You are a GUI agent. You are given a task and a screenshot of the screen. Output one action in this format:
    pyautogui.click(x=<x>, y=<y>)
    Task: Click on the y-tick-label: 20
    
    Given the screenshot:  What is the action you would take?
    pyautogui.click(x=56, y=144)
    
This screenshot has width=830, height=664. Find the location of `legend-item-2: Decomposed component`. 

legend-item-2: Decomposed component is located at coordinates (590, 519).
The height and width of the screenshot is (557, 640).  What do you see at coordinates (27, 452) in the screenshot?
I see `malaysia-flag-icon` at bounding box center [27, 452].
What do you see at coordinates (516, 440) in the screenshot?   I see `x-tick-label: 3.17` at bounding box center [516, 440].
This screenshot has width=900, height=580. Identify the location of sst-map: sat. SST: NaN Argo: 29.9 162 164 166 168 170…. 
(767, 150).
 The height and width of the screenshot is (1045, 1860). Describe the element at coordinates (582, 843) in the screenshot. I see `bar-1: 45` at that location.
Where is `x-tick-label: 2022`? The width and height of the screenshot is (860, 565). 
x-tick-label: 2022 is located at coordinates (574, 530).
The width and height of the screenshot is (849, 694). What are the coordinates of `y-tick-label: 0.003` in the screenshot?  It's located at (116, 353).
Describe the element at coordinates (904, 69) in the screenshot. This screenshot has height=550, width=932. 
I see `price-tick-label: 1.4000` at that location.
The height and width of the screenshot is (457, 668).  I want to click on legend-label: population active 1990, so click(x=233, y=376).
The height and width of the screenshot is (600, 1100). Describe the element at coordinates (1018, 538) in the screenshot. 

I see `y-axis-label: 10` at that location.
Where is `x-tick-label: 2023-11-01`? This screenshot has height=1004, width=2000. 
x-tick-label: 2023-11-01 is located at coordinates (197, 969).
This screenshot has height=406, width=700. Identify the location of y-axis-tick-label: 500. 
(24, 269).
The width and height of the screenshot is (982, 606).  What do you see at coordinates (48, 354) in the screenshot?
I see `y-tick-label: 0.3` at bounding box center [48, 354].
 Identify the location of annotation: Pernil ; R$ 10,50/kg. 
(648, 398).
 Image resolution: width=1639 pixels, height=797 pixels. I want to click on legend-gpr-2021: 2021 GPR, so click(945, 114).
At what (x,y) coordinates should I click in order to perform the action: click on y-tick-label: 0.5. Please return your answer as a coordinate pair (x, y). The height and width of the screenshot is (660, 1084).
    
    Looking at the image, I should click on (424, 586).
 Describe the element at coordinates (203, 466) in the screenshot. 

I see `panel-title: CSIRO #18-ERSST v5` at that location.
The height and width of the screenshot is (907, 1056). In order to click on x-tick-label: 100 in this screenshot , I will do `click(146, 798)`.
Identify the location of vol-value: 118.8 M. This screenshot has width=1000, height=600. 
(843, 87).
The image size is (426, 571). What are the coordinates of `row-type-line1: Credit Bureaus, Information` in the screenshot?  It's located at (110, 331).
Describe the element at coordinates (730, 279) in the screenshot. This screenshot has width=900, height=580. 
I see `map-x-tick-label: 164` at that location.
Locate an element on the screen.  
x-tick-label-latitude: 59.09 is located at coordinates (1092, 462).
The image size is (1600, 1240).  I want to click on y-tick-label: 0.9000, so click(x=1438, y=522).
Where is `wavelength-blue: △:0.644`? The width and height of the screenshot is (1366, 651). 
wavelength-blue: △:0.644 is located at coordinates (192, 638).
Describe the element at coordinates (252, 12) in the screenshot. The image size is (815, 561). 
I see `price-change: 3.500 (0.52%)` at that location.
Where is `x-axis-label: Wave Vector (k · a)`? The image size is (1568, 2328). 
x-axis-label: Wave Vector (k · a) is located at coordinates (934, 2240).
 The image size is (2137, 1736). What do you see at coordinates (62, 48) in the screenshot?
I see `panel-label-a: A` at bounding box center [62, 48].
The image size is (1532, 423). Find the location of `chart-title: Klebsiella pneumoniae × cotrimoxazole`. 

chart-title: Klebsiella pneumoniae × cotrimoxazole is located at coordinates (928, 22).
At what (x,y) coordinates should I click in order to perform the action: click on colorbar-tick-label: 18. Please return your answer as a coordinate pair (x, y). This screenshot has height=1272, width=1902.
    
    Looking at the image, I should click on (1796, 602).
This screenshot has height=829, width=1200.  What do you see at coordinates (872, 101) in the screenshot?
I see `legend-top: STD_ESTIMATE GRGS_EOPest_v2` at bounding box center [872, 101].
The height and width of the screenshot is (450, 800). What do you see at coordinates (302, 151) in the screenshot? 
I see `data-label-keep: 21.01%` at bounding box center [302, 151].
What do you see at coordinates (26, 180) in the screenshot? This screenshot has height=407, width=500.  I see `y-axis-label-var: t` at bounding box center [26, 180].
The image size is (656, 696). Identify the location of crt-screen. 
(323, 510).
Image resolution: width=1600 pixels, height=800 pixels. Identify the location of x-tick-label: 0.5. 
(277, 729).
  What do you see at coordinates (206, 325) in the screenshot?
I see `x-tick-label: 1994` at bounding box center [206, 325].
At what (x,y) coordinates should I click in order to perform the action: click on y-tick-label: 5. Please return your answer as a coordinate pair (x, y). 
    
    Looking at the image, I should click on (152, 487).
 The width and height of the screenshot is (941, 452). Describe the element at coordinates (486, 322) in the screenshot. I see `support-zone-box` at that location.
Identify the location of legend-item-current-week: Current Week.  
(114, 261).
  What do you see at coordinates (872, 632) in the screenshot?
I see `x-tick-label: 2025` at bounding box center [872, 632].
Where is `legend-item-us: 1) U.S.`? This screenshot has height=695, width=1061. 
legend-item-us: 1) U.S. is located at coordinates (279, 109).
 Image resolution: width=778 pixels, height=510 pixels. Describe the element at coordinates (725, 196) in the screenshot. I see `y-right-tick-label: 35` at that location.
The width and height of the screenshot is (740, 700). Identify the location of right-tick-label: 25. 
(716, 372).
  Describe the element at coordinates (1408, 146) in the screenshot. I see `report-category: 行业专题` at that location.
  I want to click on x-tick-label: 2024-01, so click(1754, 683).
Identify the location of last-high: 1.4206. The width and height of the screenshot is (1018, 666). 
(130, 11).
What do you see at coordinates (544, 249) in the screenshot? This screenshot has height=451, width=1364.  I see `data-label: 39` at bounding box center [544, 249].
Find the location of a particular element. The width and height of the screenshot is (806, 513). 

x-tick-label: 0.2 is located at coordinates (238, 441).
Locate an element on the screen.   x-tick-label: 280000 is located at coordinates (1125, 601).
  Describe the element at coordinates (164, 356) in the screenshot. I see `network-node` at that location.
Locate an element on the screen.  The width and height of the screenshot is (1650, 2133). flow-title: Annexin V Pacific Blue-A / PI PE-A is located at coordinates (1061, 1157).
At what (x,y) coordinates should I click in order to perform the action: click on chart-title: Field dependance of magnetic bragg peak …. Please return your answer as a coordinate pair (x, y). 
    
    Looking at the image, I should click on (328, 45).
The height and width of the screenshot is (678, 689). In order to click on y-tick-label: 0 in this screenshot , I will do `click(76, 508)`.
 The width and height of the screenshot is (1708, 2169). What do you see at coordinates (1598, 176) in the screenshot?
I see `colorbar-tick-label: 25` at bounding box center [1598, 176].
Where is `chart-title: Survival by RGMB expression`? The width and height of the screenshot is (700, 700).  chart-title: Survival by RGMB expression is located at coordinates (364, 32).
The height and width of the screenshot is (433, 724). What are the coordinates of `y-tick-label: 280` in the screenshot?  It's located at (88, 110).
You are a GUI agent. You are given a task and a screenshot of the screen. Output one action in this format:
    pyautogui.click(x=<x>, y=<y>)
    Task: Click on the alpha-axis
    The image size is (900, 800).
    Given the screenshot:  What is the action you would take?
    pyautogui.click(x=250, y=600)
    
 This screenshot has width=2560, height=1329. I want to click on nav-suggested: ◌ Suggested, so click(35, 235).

**Task requirements:**
Write out all of the material above word for word, from the first line to the last, changing nothing.

**Exercise response:**
You are a GUI agent. You are given a task and a screenshot of the screen. Output one action in this format:
    pyautogui.click(x=<x>, y=<y>)
    Task: Click on the y-tick-label: 20
    
    Given the screenshot:  What is the action you would take?
    pyautogui.click(x=56, y=144)
    
This screenshot has width=830, height=664. Find the location of `legend-item-2: Decomposed component`. 

legend-item-2: Decomposed component is located at coordinates (590, 519).
The height and width of the screenshot is (557, 640).  What do you see at coordinates (27, 452) in the screenshot?
I see `malaysia-flag-icon` at bounding box center [27, 452].
What do you see at coordinates (516, 440) in the screenshot?   I see `x-tick-label: 3.17` at bounding box center [516, 440].
This screenshot has width=900, height=580. Identify the location of sst-map: sat. SST: NaN Argo: 29.9 162 164 166 168 170…. 
(767, 150).
 The height and width of the screenshot is (1045, 1860). Describe the element at coordinates (582, 843) in the screenshot. I see `bar-1: 45` at that location.
Where is `x-tick-label: 2022`? The width and height of the screenshot is (860, 565). 
x-tick-label: 2022 is located at coordinates (574, 530).
The width and height of the screenshot is (849, 694). What are the coordinates of `y-tick-label: 0.003` in the screenshot?  It's located at (116, 353).
Describe the element at coordinates (904, 69) in the screenshot. This screenshot has height=550, width=932. 
I see `price-tick-label: 1.4000` at that location.
The height and width of the screenshot is (457, 668).  I want to click on legend-label: population active 1990, so click(x=233, y=376).
The height and width of the screenshot is (600, 1100). Describe the element at coordinates (1018, 538) in the screenshot. 

I see `y-axis-label: 10` at that location.
Where is `x-tick-label: 2023-11-01`? This screenshot has height=1004, width=2000. 
x-tick-label: 2023-11-01 is located at coordinates (197, 969).
This screenshot has height=406, width=700. Identify the location of y-axis-tick-label: 500. 
(24, 269).
The width and height of the screenshot is (982, 606).  What do you see at coordinates (48, 354) in the screenshot?
I see `y-tick-label: 0.3` at bounding box center [48, 354].
 Identify the location of annotation: Pernil ; R$ 10,50/kg. 
(648, 398).
 Image resolution: width=1639 pixels, height=797 pixels. I want to click on legend-gpr-2021: 2021 GPR, so click(945, 114).
At what (x,y) coordinates should I click in order to perform the action: click on y-tick-label: 0.5. Please return your answer as a coordinate pair (x, y). The height and width of the screenshot is (660, 1084).
    
    Looking at the image, I should click on (424, 586).
 Describe the element at coordinates (203, 466) in the screenshot. 

I see `panel-title: CSIRO #18-ERSST v5` at that location.
The height and width of the screenshot is (907, 1056). In order to click on x-tick-label: 100 in this screenshot , I will do `click(146, 798)`.
Identify the location of vol-value: 118.8 M. This screenshot has width=1000, height=600. 
(843, 87).
The image size is (426, 571). What are the coordinates of `row-type-line1: Credit Bureaus, Information` in the screenshot?  It's located at (110, 331).
Describe the element at coordinates (730, 279) in the screenshot. This screenshot has width=900, height=580. 
I see `map-x-tick-label: 164` at that location.
Locate an element on the screen.  
x-tick-label-latitude: 59.09 is located at coordinates (1092, 462).
The image size is (1600, 1240).  I want to click on y-tick-label: 0.9000, so click(x=1438, y=522).
Where is `wavelength-blue: △:0.644`? The width and height of the screenshot is (1366, 651). 
wavelength-blue: △:0.644 is located at coordinates (192, 638).
Describe the element at coordinates (252, 12) in the screenshot. The image size is (815, 561). 
I see `price-change: 3.500 (0.52%)` at that location.
Where is `x-axis-label: Wave Vector (k · a)`? The image size is (1568, 2328). 
x-axis-label: Wave Vector (k · a) is located at coordinates (934, 2240).
 The image size is (2137, 1736). What do you see at coordinates (62, 48) in the screenshot?
I see `panel-label-a: A` at bounding box center [62, 48].
The image size is (1532, 423). Find the location of `chart-title: Klebsiella pneumoniae × cotrimoxazole`. 

chart-title: Klebsiella pneumoniae × cotrimoxazole is located at coordinates (928, 22).
At what (x,y) coordinates should I click in order to perform the action: click on colorbar-tick-label: 18. Please return your answer as a coordinate pair (x, y). This screenshot has height=1272, width=1902.
    
    Looking at the image, I should click on (1796, 602).
This screenshot has height=829, width=1200.  What do you see at coordinates (872, 101) in the screenshot?
I see `legend-top: STD_ESTIMATE GRGS_EOPest_v2` at bounding box center [872, 101].
The height and width of the screenshot is (450, 800). What do you see at coordinates (302, 151) in the screenshot? 
I see `data-label-keep: 21.01%` at bounding box center [302, 151].
What do you see at coordinates (26, 180) in the screenshot? This screenshot has height=407, width=500.  I see `y-axis-label-var: t` at bounding box center [26, 180].
The image size is (656, 696). Identify the location of crt-screen. 
(323, 510).
Image resolution: width=1600 pixels, height=800 pixels. Identify the location of x-tick-label: 0.5. 
(277, 729).
  What do you see at coordinates (206, 325) in the screenshot?
I see `x-tick-label: 1994` at bounding box center [206, 325].
At what (x,y) coordinates should I click in order to perform the action: click on y-tick-label: 5. Please return your answer as a coordinate pair (x, y). 
    
    Looking at the image, I should click on (152, 487).
 The width and height of the screenshot is (941, 452). Describe the element at coordinates (486, 322) in the screenshot. I see `support-zone-box` at that location.
Identify the location of legend-item-current-week: Current Week.  
(114, 261).
  What do you see at coordinates (872, 632) in the screenshot?
I see `x-tick-label: 2025` at bounding box center [872, 632].
Where is `legend-item-us: 1) U.S.`? This screenshot has height=695, width=1061. 
legend-item-us: 1) U.S. is located at coordinates (279, 109).
 Image resolution: width=778 pixels, height=510 pixels. Describe the element at coordinates (725, 196) in the screenshot. I see `y-right-tick-label: 35` at that location.
The width and height of the screenshot is (740, 700). Identify the location of right-tick-label: 25. 
(716, 372).
  Describe the element at coordinates (1408, 146) in the screenshot. I see `report-category: 行业专题` at that location.
  I want to click on x-tick-label: 2024-01, so click(1754, 683).
Identify the location of last-high: 1.4206. The width and height of the screenshot is (1018, 666). 
(130, 11).
What do you see at coordinates (544, 249) in the screenshot? This screenshot has height=451, width=1364.  I see `data-label: 39` at bounding box center [544, 249].
Find the location of a particular element. The width and height of the screenshot is (806, 513). 

x-tick-label: 0.2 is located at coordinates (238, 441).
Locate an element on the screen.   x-tick-label: 280000 is located at coordinates (1125, 601).
  Describe the element at coordinates (164, 356) in the screenshot. I see `network-node` at that location.
Locate an element on the screen.  The width and height of the screenshot is (1650, 2133). flow-title: Annexin V Pacific Blue-A / PI PE-A is located at coordinates (1061, 1157).
At what (x,y) coordinates should I click in order to perform the action: click on chart-title: Field dependance of magnetic bragg peak …. Please return your answer as a coordinate pair (x, y). 
    
    Looking at the image, I should click on (328, 45).
The height and width of the screenshot is (678, 689). In order to click on y-tick-label: 0 in this screenshot , I will do `click(76, 508)`.
 The width and height of the screenshot is (1708, 2169). What do you see at coordinates (1598, 176) in the screenshot?
I see `colorbar-tick-label: 25` at bounding box center [1598, 176].
Where is `chart-title: Survival by RGMB expression`? The width and height of the screenshot is (700, 700).  chart-title: Survival by RGMB expression is located at coordinates (364, 32).
The height and width of the screenshot is (433, 724). What are the coordinates of `y-tick-label: 280` in the screenshot?  It's located at (88, 110).
You are a GUI agent. You are given a task and a screenshot of the screen. Output one action in this format:
    pyautogui.click(x=<x>, y=<y>)
    Task: Click on the alpha-axis
    The image size is (900, 800).
    Given the screenshot:  What is the action you would take?
    pyautogui.click(x=250, y=600)
    
 This screenshot has width=2560, height=1329. I want to click on nav-suggested: ◌ Suggested, so click(35, 235).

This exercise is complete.